Figure 2 (middle) is a schematic diagram of the decoding analysis of this study. We decoded the underlying representation of the presented image (z) and associated text c from fMRI signals within early (blue) and advanced (yellow) visual cortex, respectively. These latent representations are used as input to generate the reconstructed image X_zc.
Figure 2 (bottom) is a schematic diagram of the coding analysis of this study. We constructed encoding models to predict fMRI signals from different components of LDM, including z, c, and z_c.
I won’t introduce too much about Stable Diffusion here, I believe many people are familiar with it.
ResultsLet’s take a look at the visual reconstruction results of this study.
Decoding
Figure 3 below shows the visual reconstruction results of a subject (subj01). We generated five images for each test image and selected the image with the highest PSM. On the one hand, the image reconstructed using only z is visually consistent with the original image but fails to capture its semantic content. On the other hand, images reconstructed with only c produce images with high semantic fidelity but are visually inconsistent. Finally, using z_c reconstructed images can produce high-resolution images with high semantic fidelity.
Figure 4 shows the reconstruction of the same image by all testers (all images were generated with z_c) . Overall, the reconstruction quality across testers was stable and accurate.
Figure 5 is the result of the quantitative evaluation:
Coding model
## Figure 6 shows the coding model pair related to LDM Prediction accuracy of three latent images: z, the latent image of the original image; c, the latent image of the image text annotation; and z_c, the noisy latent image representation of z after a cross-attention back-diffusion process with c.
Figure 7 shows that z predicts voxel activity throughout the cortex better than z_c when a small amount of noise is added.
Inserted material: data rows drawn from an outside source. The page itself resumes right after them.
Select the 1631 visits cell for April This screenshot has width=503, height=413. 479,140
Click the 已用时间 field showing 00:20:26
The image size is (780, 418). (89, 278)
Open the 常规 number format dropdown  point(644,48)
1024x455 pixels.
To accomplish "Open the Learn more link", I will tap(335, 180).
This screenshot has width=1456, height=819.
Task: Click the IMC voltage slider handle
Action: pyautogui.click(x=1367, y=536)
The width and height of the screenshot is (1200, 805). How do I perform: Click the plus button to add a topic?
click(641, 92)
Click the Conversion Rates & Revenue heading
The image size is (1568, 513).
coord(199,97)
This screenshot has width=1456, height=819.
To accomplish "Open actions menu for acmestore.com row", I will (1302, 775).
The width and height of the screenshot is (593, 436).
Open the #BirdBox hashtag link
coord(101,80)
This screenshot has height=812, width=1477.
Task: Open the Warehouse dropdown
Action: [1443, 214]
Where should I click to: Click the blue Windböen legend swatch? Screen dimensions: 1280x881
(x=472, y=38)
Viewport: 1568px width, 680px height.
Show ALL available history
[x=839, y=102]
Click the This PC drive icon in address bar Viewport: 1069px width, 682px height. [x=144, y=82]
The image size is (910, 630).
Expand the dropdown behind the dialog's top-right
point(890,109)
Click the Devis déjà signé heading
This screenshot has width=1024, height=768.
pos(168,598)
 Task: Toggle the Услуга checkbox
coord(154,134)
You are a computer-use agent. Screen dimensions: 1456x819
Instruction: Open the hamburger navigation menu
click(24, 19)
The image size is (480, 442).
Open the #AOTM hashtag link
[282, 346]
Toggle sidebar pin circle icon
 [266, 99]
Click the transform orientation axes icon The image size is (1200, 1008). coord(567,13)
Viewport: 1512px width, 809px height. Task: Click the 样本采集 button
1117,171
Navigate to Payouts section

Interestingly, z_c predicts voxel activity in high visual cortex better than z when increasing the noise level, indicating that the semantic content of the image is gradually emphasized.
How does the underlying representation of added noise change during the iterative denoising process? Figure 8 shows that in the early stages of the denoising process, the z-signal dominates the prediction of the fMRI signal. At the intermediate stage of the denoising process, z_c predicts activity within high visual cortex much better than z, indicating that most of the semantic content emerges at this stage. The results show how LDM refines and generates images from noise.
Finally, the researchers explored what information each layer of U-Net is processing. Figure 9 shows the results of different steps of the denoising process (early, mid, late) and the encoding model of different layers of U-Net. In the early stages of the denoising process, U-Net's bottleneck layer (orange) yields the highest prediction performance across the entire cortex. However, as denoising proceeds, the early layers of U-Net (blue) predict activity within early visual cortex, while the bottleneck layers shift to superior predictive power for higher visual cortex.
For more research details, please view the original paper.